• Textauszug:
>>>

Auf die Frage, warum er derartiges in Istanbul befürchtet habe, wo er bis zu seiner Ausreise keine Probleme gehabt habe, gab der Beschwerdeführer an, ihm sei bewußt geworden, daß er nicht in sein Dorf zurück könne und er habe deshalb "Angst gehabt, auch wenn diese Angst unbegründet erscheine". Er habe bereits vor seiner Festnahme in seinem Heimatdorf eine Einladung von seinem in Österreich ansässigen Bruder erhalten und sich dann gedacht, "daß ihm ein Österreichaufenthalt gut täte". Auf die Frage, warum er erst am 21. Dezember 1994 einen Asylantrag gestellt habe, gab der Beschwerdeführer an, er habe ursprünglich nicht für längere Zeit in Österreich bleiben wollen. Er habe aber von seiner Frau erfahren, daß sein Heimatdorf niedergebrannt worden sei. Diese habe von seinen Eltern, die nach wie vor in einem Dorf in Erzincan lebten, telefonisch erfahren, daß sich die Gendarmerie nach seinem Aufenthalt erkundigt hätte. Daraufhin habe er sich entschlossen, einen Asylantrag in Österreich zu stellen.
Mit dem im Instanzenzug gemäß § 66 Abs. 4 AVG erlassenen angefochtenen Bescheid des Bundesministers für Inneres vom 6. März 1995 wurde die gegen den abweislichen Bescheid des Bundesasylamtes vom 25. Jänner 1995 erhobene Berufung des Beschwerdeführers abgewiesen und damit die Asylgewährung versagt.

<<<

• Gespeicherte Daten:
>>>

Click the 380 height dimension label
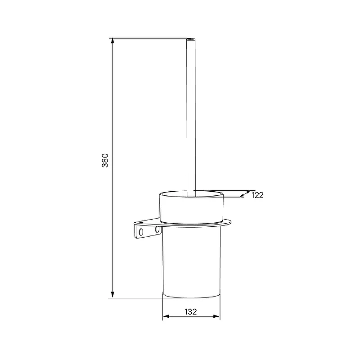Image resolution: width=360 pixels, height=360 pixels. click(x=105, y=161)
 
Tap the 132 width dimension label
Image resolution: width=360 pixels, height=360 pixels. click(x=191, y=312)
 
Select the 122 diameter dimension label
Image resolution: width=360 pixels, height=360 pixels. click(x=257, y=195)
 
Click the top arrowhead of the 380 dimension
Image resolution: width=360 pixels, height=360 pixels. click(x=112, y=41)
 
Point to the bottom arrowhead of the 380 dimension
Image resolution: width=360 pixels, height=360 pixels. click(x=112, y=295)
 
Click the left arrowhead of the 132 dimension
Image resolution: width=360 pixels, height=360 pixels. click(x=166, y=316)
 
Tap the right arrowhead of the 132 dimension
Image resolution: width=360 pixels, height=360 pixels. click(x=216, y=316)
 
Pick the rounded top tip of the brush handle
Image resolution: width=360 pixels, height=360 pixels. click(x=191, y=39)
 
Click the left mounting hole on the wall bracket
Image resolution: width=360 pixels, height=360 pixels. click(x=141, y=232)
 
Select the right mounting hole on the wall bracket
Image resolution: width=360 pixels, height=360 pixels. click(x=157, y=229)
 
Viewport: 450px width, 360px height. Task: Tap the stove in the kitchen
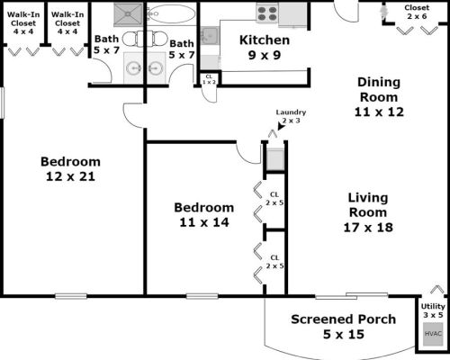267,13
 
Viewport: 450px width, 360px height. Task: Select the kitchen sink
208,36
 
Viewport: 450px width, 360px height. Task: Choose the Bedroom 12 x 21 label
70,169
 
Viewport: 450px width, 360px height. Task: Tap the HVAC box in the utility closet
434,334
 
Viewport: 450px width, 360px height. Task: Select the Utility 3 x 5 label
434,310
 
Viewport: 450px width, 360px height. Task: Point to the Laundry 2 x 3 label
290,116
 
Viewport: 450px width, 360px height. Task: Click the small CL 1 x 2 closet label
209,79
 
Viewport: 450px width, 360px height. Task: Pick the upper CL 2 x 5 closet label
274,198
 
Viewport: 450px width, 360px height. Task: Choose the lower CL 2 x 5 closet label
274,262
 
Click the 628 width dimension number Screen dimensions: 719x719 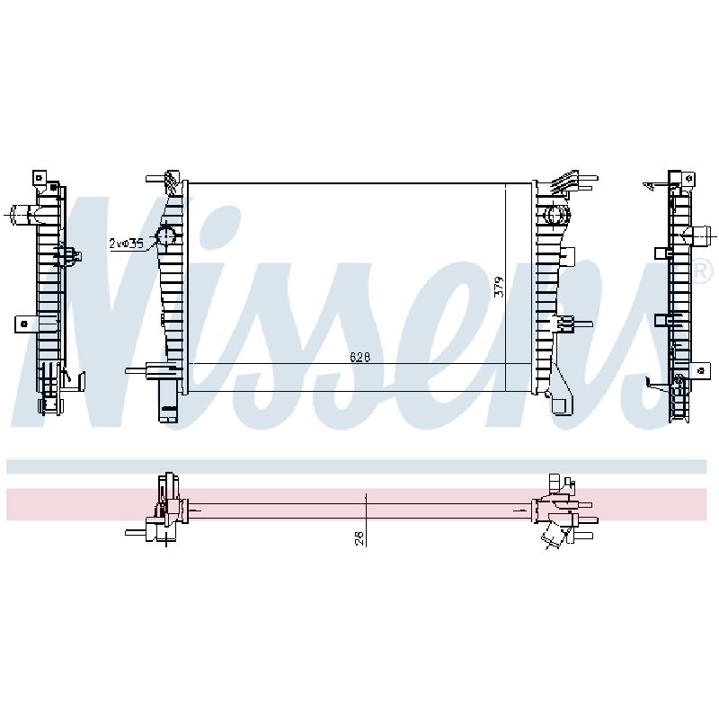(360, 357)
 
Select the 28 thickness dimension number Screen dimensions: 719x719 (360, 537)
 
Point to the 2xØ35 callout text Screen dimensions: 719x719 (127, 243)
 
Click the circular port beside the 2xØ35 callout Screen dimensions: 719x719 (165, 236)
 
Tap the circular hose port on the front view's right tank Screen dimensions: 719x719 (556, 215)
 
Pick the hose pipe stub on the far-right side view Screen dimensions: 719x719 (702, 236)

<<<

• Schriftliche Anweisung: Gib aus dem Textauszug zum Asylantrag einen Abschnitt wortgetreu wieder. Fang bei den Worten mit „Mit dem im Instanzenzug“ an und hör nach „die Asylgewährung versagt.“ auf.

• Schriftliche Antwort:
Mit dem im Instanzenzug gemäß § 66 Abs. 4 AVG erlassenen angefochtenen Bescheid des Bundesministers für Inneres vom 6. März 1995 wurde die gegen den abweislichen Bescheid des Bundesasylamtes vom 25. Jänner 1995 erhobene Berufung des Beschwerdeführers abgewiesen und damit die Asylgewährung versagt.